MongoDBCounting & Distinct Values

Count & Distinct

Counting documents and finding distinct values sound trivial, but MongoDB gives you more than one way to do each — and the "obvious" choice isn't always the fastest one. This page covers countDocuments(), estimatedDocumentCount(), $count in aggregation, and distinct().

countDocuments()

countDocuments() runs an actual aggregation-backed count that respects your filter. It's accurate — always reflects a real scan matching the current filter — but that accuracy costs a real query.

Accurate, filtered count

JS
db.orders.countDocuments({ status: "shipped" })
db.orders.countDocuments({})   // total count with a filter — still does real work
estimatedDocumentCount()

estimatedDocumentCount() reads the collection's cached metadata count instead of scanning anything. It's near-instant regardless of collection size — but it ignores any filter and can be slightly stale under heavy concurrent writes.
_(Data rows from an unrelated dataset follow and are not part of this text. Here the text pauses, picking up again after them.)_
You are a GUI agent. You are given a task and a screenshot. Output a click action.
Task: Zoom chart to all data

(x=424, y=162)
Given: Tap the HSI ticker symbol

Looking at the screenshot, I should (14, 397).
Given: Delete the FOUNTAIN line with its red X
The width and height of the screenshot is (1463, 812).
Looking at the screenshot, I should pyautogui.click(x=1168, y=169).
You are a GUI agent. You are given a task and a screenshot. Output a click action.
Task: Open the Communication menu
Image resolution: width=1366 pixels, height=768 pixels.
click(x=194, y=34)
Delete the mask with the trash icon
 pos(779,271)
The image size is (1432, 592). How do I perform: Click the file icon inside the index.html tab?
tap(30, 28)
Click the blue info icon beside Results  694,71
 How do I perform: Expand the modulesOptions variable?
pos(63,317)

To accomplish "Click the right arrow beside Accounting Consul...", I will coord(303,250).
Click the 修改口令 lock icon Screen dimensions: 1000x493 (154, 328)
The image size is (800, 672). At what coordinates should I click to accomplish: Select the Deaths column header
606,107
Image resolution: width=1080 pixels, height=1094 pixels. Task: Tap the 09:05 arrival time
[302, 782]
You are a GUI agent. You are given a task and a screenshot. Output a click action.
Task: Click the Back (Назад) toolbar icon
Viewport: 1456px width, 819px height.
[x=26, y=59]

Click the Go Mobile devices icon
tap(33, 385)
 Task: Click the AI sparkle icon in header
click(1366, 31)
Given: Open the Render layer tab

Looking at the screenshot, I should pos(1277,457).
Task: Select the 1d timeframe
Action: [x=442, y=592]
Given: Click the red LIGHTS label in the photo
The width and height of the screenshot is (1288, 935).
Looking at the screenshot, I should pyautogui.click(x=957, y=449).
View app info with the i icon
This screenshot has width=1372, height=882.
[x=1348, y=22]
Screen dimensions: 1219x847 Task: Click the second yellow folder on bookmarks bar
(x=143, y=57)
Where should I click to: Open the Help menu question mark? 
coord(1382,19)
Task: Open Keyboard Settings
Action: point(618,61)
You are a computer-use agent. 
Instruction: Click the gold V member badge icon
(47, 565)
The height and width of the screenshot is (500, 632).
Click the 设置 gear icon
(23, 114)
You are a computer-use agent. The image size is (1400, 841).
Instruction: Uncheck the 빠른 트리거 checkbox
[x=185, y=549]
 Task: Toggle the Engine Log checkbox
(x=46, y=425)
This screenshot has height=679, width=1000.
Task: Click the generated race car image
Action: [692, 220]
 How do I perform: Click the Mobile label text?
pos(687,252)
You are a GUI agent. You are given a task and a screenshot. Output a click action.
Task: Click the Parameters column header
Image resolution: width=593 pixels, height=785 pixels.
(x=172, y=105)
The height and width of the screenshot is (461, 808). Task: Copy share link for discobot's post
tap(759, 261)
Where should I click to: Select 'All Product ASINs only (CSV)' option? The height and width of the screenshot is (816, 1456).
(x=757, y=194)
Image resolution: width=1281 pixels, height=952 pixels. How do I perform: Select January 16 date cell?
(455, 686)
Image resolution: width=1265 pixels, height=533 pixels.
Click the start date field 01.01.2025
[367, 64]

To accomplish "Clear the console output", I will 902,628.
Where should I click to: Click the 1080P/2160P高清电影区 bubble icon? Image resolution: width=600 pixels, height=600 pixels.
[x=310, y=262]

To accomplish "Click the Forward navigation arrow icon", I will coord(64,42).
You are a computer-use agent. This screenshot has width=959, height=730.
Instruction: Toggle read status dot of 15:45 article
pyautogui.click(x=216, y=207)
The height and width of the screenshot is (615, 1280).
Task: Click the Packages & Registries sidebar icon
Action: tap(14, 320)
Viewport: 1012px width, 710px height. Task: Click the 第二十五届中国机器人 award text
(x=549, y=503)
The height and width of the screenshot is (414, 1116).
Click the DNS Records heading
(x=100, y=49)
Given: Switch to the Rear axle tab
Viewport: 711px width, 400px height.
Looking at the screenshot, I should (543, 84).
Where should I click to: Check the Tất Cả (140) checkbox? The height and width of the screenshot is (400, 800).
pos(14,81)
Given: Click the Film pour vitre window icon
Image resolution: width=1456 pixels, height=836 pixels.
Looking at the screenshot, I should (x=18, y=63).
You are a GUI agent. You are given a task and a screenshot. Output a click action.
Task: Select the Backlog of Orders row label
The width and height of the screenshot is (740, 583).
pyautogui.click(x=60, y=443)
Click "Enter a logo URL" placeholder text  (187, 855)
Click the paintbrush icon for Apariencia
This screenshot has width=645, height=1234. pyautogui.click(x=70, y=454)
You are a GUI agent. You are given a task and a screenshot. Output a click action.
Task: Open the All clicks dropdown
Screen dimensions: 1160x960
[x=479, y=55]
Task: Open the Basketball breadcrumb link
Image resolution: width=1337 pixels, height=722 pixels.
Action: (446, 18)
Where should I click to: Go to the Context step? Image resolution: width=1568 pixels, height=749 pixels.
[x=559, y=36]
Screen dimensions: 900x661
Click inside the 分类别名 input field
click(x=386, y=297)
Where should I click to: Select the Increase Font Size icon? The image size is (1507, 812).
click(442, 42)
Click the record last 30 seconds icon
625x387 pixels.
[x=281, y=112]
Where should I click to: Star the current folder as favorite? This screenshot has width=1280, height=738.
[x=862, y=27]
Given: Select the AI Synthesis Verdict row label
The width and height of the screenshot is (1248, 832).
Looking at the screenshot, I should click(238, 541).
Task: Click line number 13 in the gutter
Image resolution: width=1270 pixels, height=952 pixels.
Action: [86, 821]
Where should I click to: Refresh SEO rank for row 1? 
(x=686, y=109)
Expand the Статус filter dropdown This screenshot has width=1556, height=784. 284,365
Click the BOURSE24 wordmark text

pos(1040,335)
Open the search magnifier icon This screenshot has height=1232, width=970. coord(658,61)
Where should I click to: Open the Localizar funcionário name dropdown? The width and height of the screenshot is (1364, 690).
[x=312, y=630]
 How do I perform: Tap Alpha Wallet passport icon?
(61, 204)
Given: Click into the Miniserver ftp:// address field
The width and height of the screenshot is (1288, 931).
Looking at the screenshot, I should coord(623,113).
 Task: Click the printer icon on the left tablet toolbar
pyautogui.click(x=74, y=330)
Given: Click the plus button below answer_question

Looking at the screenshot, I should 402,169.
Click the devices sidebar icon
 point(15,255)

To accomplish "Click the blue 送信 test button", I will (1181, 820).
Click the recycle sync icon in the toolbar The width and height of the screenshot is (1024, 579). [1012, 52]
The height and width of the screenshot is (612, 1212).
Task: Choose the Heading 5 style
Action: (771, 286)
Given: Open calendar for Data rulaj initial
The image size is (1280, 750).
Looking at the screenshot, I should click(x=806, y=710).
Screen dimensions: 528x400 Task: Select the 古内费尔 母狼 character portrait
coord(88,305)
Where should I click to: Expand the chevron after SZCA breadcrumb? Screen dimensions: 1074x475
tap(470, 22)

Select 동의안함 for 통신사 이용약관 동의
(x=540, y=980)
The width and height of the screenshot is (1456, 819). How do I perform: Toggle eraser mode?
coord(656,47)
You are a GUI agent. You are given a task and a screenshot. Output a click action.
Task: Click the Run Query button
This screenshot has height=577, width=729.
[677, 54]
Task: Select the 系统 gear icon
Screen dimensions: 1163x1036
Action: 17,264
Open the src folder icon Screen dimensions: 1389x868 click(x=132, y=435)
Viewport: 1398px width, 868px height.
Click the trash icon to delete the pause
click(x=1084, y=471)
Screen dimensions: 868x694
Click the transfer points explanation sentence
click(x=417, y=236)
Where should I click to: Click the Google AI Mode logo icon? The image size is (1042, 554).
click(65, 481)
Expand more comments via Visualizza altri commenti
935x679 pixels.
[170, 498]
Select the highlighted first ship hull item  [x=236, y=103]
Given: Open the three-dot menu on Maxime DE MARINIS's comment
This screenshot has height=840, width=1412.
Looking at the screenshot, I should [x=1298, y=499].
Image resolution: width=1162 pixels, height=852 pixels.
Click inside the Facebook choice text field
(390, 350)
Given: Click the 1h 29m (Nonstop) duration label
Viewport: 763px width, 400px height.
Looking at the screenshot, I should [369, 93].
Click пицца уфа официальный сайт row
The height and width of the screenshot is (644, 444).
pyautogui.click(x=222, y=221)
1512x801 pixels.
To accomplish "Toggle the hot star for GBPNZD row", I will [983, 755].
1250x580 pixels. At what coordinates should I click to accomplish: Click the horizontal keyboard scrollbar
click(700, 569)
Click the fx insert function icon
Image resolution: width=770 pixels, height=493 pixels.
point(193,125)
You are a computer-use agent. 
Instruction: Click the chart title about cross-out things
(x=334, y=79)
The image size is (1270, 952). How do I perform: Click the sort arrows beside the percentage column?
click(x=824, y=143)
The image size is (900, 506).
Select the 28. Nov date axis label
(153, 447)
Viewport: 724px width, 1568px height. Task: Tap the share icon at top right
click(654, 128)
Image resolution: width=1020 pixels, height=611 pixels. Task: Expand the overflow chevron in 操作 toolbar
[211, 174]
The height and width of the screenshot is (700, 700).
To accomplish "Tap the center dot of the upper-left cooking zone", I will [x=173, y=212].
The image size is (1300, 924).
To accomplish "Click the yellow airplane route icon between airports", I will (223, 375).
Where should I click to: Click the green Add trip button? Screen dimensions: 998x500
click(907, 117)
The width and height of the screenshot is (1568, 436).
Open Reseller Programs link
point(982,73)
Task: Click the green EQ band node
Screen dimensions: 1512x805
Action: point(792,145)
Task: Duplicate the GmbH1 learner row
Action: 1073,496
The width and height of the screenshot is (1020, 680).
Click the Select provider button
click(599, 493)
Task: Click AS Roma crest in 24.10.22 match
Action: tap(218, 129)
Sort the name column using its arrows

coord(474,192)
Fast, unfiltered, approximate count

JS
db.orders.estimatedDocumentCount()   // no filter argument accepted at all

Method

Accuracy

Speed

Supports a Filter?

countDocuments(filter)

Exact

Scans matching documents/index entries — scales with match count

Yes

estimatedDocumentCount()

Approximate (collection metadata)

Near-instant, independent of collection size

No

Tip
Use estimatedDocumentCount() for dashboard-style "total rows in this collection" displays where a filter isn't needed and perfect precision doesn't matter. Use countDocuments() whenever the count must reflect a filter, or must be exactly correct.
$count in Aggregation

Inside a pipeline, $count collapses everything reaching that stage into a single document with a count field — handy when the count needs to happen after other stages like $match, $group, or $unwind.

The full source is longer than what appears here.